The philosopher Theodor W. Adorno, who maintained that nothing radical could come of common sense, wrote sentences that made his readers pause and reflect on the power of language to shape the world. A sentence of his such as "Man is the ideology of dehumanization" is hardly transparent in its meaning. Adorno maintained that the way the word "man" was used by some of his contemporaries was dehumanizing.
Taken out of context, the sentence may seem vainly paradoxical. But it becomes clear when we recognize that in Adorno's time the word "man" was used by humanists to regard the individual in isolation from his or her social context. For Adorno, to be deprived of one's social context was precisely to suffer dehumanization. Thus, "man" is the ideology of dehumanization.
Herbert Marcuse once described the way philosophers who champion common sense scold those who propagate a more radical perspective: "The intellectual is called on the carpet. . . . Don't you conceal something? You talk a language which is suspect. You don't talk like the rest of us, like the man in the street, but rather like a foreigner who does not belong here. We have to cut you down to size, expose your tricks, purge you."
The accused then responds that "if what he says could be said in terms of ordinary language he would probably have done so in the first place." Understanding what the critical intellectual has to say, Marcuse goes on, "presupposes the collapse and invalidation of precisely that universe of discourse and behavior into which you want to translate it."
Of course, translations are sometimes crucial, especially when scholars teach.
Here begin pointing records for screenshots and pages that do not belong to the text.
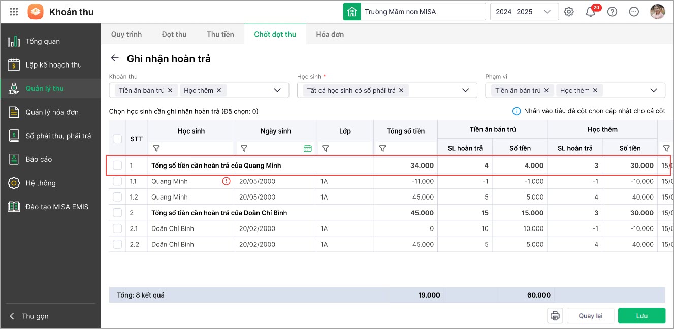The image size is (674, 329).
Task: Click the help question mark icon
Action: click(613, 12)
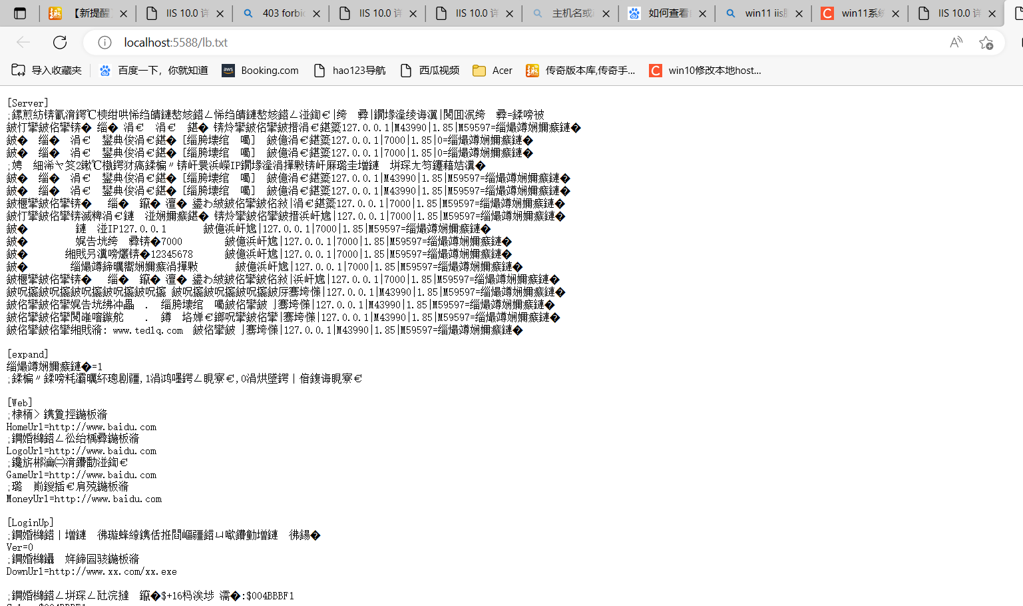
Task: Add this page to favorites star
Action: 986,43
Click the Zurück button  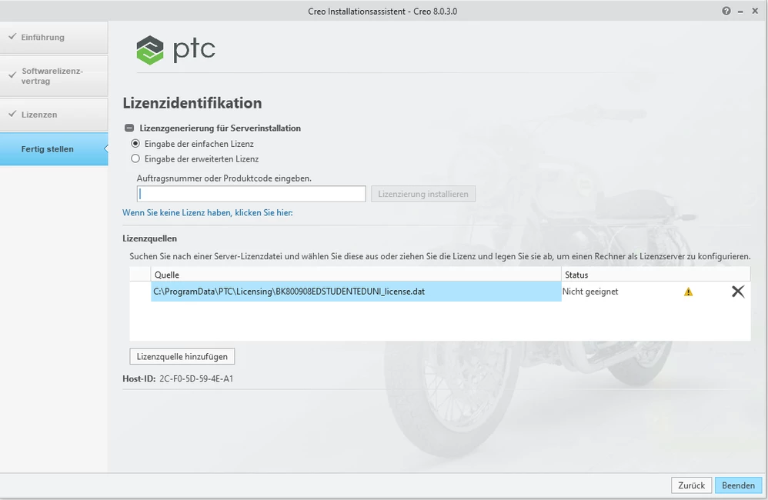tap(691, 485)
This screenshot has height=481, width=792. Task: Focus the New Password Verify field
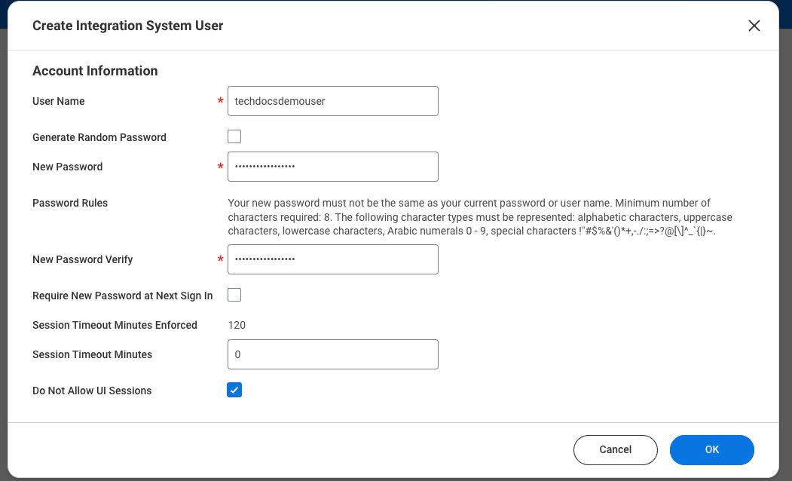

A student for whom a word such as "hegemony" appears strange might find that it denotes a dominance so entrenched that we take it for granted, and even appear to consent to it -- a power that's strengthened by its invisibility.
One may have doubts that "hegemony" is needed to describe how power haunts the common-sense world, or one may believe that students have nothing to learn from European social theory in the present academy. But then we are no longer debating the question of good and bad writing, or of whether "hegemony" is an unlovely word. Rather, we have an intellectual disagreement about what kind of world we want to live in, and what intellectual resources we must preserve as we make our way toward the politically new.
Judith Butler is a professor of rhetoric and comparative literature at the University of California at Berkeley.